Trouver le bon équilibre

Syndicats de journalistes et associations de défense des libertés publiques étaient montés au créneau lors de l’arrivée de la première proposition de loi au Parlement. Le mouvement de contestation avait contraint le gouvernement à faire un pas en arrière, reconnaissant l’opacité du texte et de ce fait une large marge d’interprétation. «Parce qu’il y a du flou, et donc peut-être un loup, on fait le choix de la transparence et de remettre à plat», admettait Christophe Castaner, chef des députés LREM.

​Une levée de boucliers qui a expurgé, dans le nouveau texte, la référence à la loi sur la liberté de la presse de 1881. «C’était une formule maladroite et il était nécessaire de l’enlever», reconnaît Grégory Joron. L’objectif, selon lui, n’est pas d’empêcher les journalistes de faire leur travail ni de porter atteinte à la liberté d’informer. Mais le policier refuse de sacrifier la sécurité de ses collègues:

«Il faut trouver un juste équilibre entre les deux impératifs que sont la liberté de la presse et celle de la protection des policiers. L’appel au lynchage des flics n’est pas une liberté», tranche le CRS.

De leur côté, les opposants à l’article 24 craignent les excès d’un tel texte. La diffusion des vidéos de violences policières lors des manifestations de Gilets jaunes avait participé à leur prise en compte dans le débat public, notamment de l’emploi excessif des LBD.
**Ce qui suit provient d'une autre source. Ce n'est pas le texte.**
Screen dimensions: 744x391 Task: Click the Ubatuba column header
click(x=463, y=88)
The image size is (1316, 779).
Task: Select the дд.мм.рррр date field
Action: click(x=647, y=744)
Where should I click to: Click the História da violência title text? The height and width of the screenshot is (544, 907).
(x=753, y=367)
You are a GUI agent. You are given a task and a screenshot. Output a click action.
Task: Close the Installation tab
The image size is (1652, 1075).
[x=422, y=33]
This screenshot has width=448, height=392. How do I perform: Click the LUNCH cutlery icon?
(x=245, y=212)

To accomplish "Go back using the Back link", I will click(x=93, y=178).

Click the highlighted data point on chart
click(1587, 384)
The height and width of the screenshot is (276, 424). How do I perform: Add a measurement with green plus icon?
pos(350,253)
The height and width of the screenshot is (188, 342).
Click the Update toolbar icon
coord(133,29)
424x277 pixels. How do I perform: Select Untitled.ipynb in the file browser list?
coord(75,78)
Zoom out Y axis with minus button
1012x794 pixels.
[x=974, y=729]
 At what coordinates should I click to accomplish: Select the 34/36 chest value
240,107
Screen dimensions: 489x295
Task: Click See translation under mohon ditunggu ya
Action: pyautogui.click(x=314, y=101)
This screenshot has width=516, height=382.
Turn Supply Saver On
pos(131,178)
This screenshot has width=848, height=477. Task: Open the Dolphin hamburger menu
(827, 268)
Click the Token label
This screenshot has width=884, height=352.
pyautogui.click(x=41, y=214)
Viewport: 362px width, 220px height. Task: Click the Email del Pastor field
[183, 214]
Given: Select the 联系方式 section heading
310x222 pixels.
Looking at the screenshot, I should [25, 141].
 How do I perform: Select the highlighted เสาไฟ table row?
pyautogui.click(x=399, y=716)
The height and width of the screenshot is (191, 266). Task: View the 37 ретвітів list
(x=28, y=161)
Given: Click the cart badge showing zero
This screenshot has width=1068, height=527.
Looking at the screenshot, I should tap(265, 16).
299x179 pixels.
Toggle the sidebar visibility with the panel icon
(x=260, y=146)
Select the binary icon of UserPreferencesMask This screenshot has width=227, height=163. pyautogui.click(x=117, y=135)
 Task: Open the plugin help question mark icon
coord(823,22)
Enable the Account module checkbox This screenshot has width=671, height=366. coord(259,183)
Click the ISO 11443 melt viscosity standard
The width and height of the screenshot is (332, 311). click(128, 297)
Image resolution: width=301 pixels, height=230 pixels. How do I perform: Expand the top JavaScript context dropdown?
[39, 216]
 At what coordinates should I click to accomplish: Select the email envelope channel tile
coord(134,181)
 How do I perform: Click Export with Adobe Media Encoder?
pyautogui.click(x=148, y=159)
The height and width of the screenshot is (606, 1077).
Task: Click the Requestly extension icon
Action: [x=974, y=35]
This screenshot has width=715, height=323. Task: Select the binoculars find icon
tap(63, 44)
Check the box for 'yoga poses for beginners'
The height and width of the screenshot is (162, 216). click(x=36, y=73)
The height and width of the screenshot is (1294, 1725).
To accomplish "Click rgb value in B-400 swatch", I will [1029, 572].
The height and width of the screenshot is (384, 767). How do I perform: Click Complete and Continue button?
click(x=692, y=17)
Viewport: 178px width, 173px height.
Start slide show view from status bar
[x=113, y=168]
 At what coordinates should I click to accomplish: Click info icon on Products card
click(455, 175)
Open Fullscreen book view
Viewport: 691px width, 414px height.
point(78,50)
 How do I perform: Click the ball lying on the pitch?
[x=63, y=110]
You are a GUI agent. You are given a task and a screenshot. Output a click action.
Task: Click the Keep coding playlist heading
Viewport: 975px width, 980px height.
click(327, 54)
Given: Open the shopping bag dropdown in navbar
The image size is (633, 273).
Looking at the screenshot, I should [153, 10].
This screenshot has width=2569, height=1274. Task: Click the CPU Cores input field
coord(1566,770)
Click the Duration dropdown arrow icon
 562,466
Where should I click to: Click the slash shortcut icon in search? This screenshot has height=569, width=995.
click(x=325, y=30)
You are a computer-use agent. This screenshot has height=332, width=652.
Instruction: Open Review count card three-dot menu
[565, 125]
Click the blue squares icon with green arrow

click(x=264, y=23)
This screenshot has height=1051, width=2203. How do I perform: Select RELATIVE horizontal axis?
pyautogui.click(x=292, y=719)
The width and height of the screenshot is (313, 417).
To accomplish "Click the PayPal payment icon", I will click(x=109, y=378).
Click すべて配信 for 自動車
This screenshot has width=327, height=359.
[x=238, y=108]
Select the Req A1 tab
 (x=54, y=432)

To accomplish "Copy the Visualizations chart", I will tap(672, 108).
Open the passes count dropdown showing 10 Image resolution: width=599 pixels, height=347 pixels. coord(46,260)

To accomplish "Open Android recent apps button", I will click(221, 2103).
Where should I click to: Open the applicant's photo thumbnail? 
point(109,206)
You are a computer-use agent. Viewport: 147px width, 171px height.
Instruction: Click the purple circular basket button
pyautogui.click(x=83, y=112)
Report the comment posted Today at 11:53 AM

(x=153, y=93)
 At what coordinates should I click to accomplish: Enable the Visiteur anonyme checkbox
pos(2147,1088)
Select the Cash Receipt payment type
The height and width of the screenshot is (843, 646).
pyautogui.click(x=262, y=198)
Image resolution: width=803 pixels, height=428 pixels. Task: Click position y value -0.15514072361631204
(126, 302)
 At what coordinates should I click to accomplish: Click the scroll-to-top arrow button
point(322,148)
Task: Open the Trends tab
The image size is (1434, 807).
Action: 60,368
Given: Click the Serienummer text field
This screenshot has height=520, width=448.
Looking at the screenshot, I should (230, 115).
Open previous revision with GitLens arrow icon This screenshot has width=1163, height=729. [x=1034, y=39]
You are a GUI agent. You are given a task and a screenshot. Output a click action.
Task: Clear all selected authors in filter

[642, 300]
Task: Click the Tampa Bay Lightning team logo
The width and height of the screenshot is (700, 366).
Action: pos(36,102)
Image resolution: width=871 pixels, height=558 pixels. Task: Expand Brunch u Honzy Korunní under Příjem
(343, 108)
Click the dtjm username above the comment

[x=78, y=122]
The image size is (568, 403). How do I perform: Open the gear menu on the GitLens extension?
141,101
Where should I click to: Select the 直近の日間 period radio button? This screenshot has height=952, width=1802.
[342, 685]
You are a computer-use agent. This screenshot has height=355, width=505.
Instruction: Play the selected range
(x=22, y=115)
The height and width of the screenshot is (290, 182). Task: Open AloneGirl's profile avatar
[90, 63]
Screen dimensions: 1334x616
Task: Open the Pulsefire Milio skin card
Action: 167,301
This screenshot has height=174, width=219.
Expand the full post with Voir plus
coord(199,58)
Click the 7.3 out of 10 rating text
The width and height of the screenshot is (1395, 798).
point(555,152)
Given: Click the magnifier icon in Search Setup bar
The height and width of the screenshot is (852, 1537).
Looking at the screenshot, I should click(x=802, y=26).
​Deux jours après l’adoption du texte par l’Assemblée nationale, la diffusion d’une vidéo de l’interpellation du musicien Michel Zecler avait nourri l’argumentation des opposants à la loi. Après son adoption à l’Assemblée nationale le 24 novembre 2020, le Sénat entamait comme annoncé une série d’amendements du texte et le gouvernement rétropédalait.

«Il est possible pour la presse de diffuser des images d’opérations en floutant les visages. Ce qui permettrait de protéger, mais aussi de respecter la présomption d’innocence des forces de l’ordre, chaque jour un peu plus entamée. Et sans rien enlever à la vidéo. Le contenu intégral serait d’ailleurs entre les mains de la justice», précise Grégory Joron.

Une fois la proposition de loi votée, le Président de la République disposera de 15 jours avant d’acter sa promulgation. L’article 24 passera néanmoins, lui, devant le Conseil constitutionnel.